Search the entries for the word "agent" and return every line where it is found.

____

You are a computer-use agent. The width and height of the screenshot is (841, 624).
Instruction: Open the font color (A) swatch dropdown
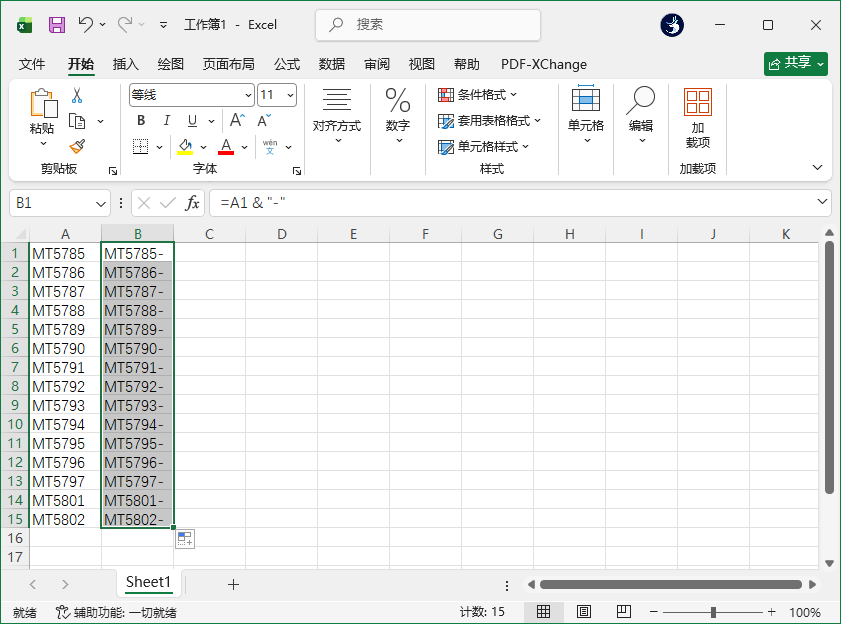click(x=243, y=146)
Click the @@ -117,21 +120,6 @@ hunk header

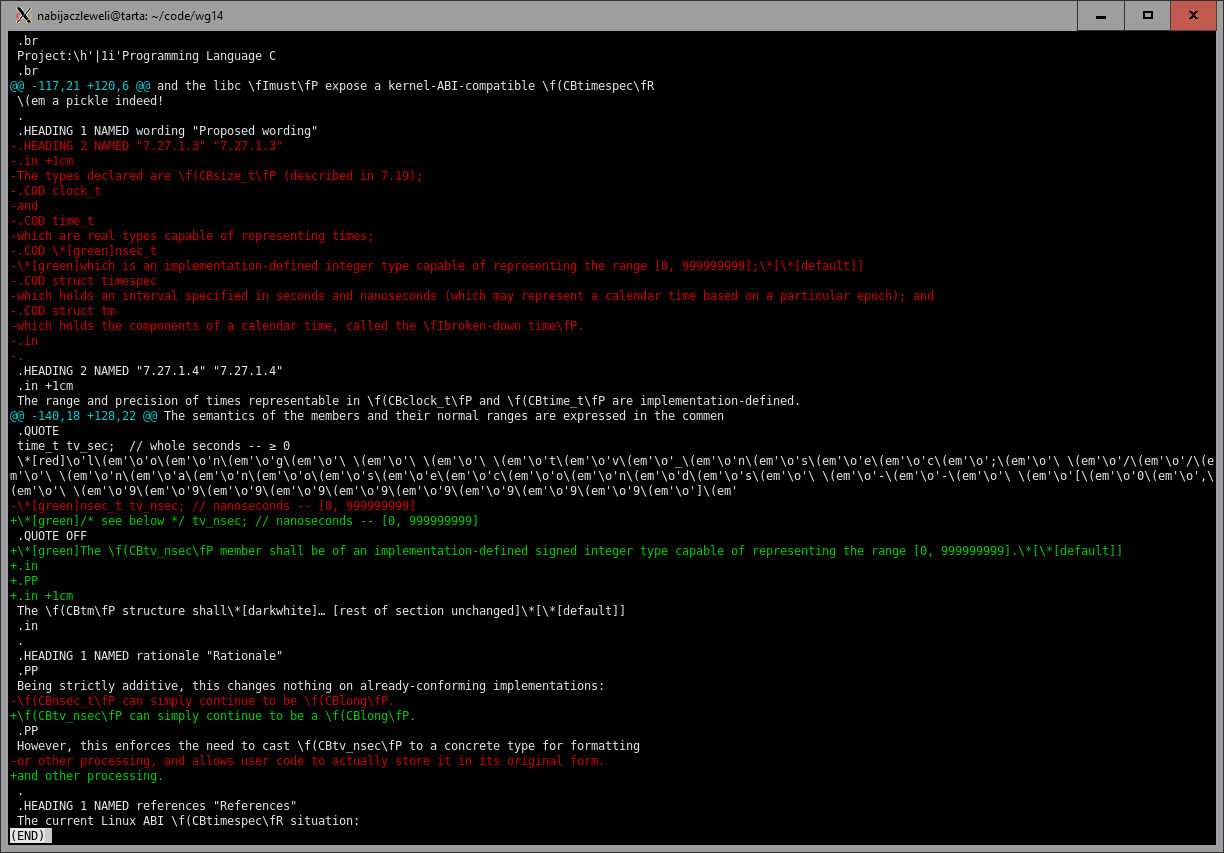[x=80, y=86]
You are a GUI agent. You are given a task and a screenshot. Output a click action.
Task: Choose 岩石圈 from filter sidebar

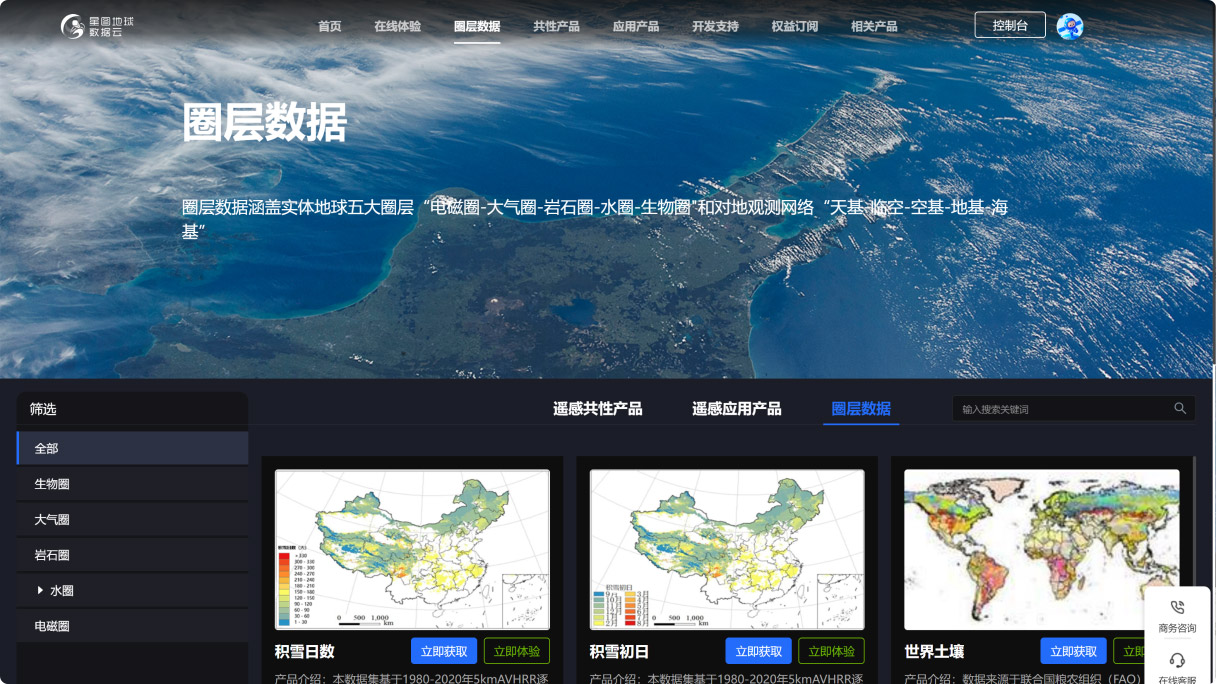pyautogui.click(x=52, y=555)
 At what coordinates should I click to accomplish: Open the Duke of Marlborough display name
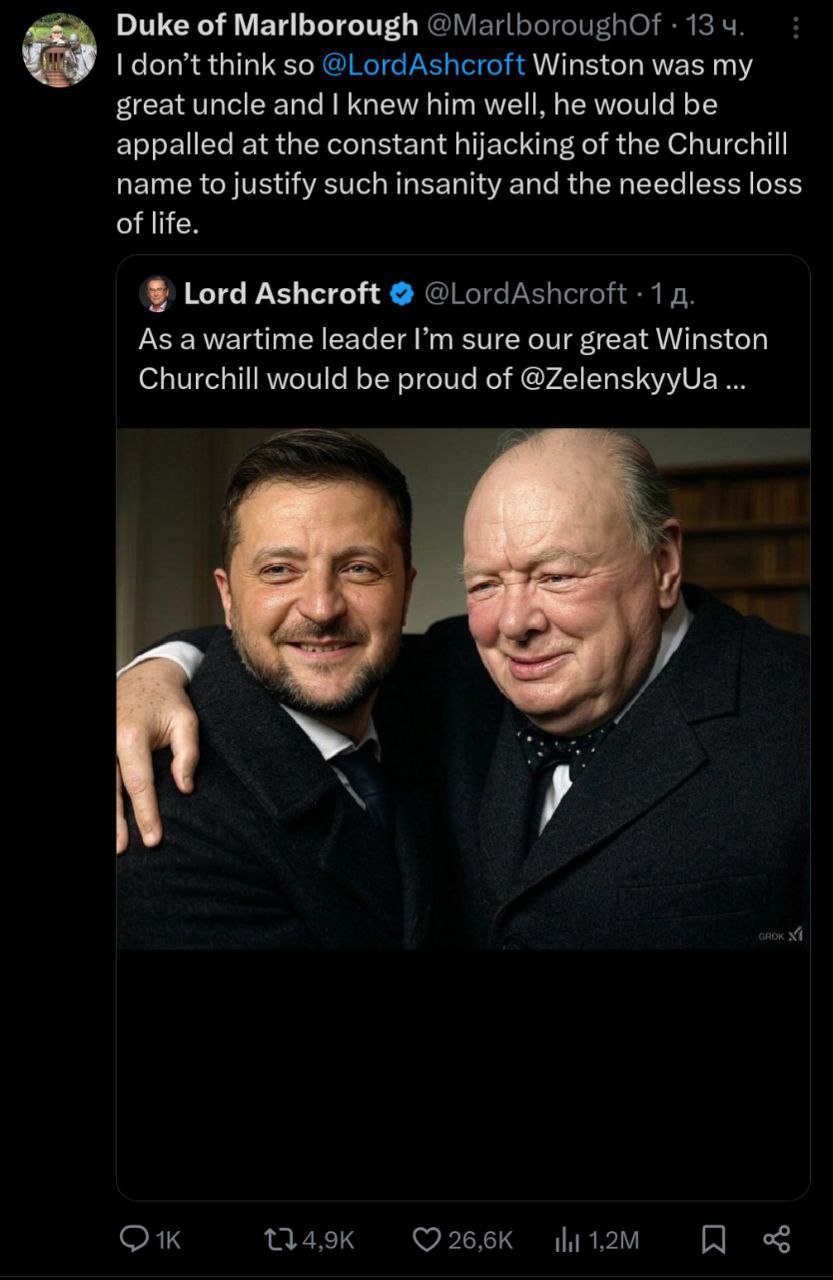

____

● REPLY:
You are a computer-use agent. The width and height of the screenshot is (841, 624).
You are a GUI agent. You are given a task and a screenshot. Output a click action.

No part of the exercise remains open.